## EXTRAIT À LIRE
****

Au sein du paysage politique gabonais, Alain-Claude Bilie-By-Nze demeure une figure aussi clivante qu’insaisissable. L’ancien Premier ministre, passé maître dans l’art de la communication, semble aujourd’hui engagé dans une quête de réhabilitation qui interroge jusque dans son propre camp. Ses affirmations durant la transition, notamment sur une prétendue offre du poste de Premier ministre qu’il aurait déclinée, n’ont pas réussi à convaincre. Pour de nombreux observateurs à Libreville, cette narration se heurte à la volonté de rupture affichée par les nouvelles autorités, qui ont clairement marqué leur distance avec les piliers de l’ancien système, perçus comme des obstacles à l’alternance.
L’image de l’ancien « porte-parole » est également écornée par des secousses internes à Ensemble pour le Gabon lors de l’élection présidentielle qu’il a lamentablement perdu. Les accusations portées par son ancien allié, Stéphane Iloko, ont jeté un pavé dans la mare. Ce dernier l’avait accusé de manipulation à des fins personnelles et, plus grave encore, d’avoir capté des sommes astronomiques — se comptant en millions de FCFA — au sortir d’audiences officielles. Ces révélations dépeignent un homme acculé, tentant de maintenir son emprise sur un parti inerte, tout en faisant face à des soupçons de prévarication qui ternissent durablement sa crédibilité.Actuellement en Europe, Alain-Claude Bilie-By-Nze use d’une rhétorique bien connue : celle de la victimisation. En affirmant être la cible de menaces téléphoniques incessantes, il tente de construire une stature de martyr politique qui pourrait se voir offrir l’exil. Pourtant, cette stratégie de défense suscite un certain scepticisme. Comment concilier ce récit d’oppression avec la liberté de ton dont il jouit sur le territoire national et sa capacité à multiplier les déplacements internationaux sans entrave ?

****

## DONNÉES FOURNIES
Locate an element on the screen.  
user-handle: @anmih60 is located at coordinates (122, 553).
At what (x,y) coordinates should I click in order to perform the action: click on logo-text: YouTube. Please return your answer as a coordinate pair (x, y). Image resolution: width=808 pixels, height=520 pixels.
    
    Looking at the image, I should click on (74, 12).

****

## CONSIGNES
(A) Reproduisez le passage de l'extrait à lire compris entre « Au sein du paysage » et « obstacles à l’alternance. », bornes incluses, en remplaçant « Libreville » par « Port-Gentil ».
(B) D'après l'extrait consacré à Alain-Claude Bilie-By-Nze, qui l'a accusé de manipulation à des fins personnelles ?
Les données qui précèdent ne jouent aucun rôle dans ce travail.

## RÉSULTATS
(A)
Au sein du paysage politique gabonais, Alain-Claude Bilie-By-Nze demeure une figure aussi clivante qu’insaisissable. L’ancien Premier ministre, passé maître dans l’art de la communication, semble aujourd’hui engagé dans une quête de réhabilitation qui interroge jusque dans son propre camp. Ses affirmations durant la transition, notamment sur une prétendue offre du poste de Premier ministre qu’il aurait déclinée, n’ont pas réussi à convaincre. Pour de nombreux observateurs à Port-Gentil, cette narration se heurte à la volonté de rupture affichée par les nouvelles autorités, qui ont clairement marqué leur distance avec les piliers de l’ancien système, perçus comme des obstacles à l’alternance.

(B) Stéphane Iloko, son ancien allié.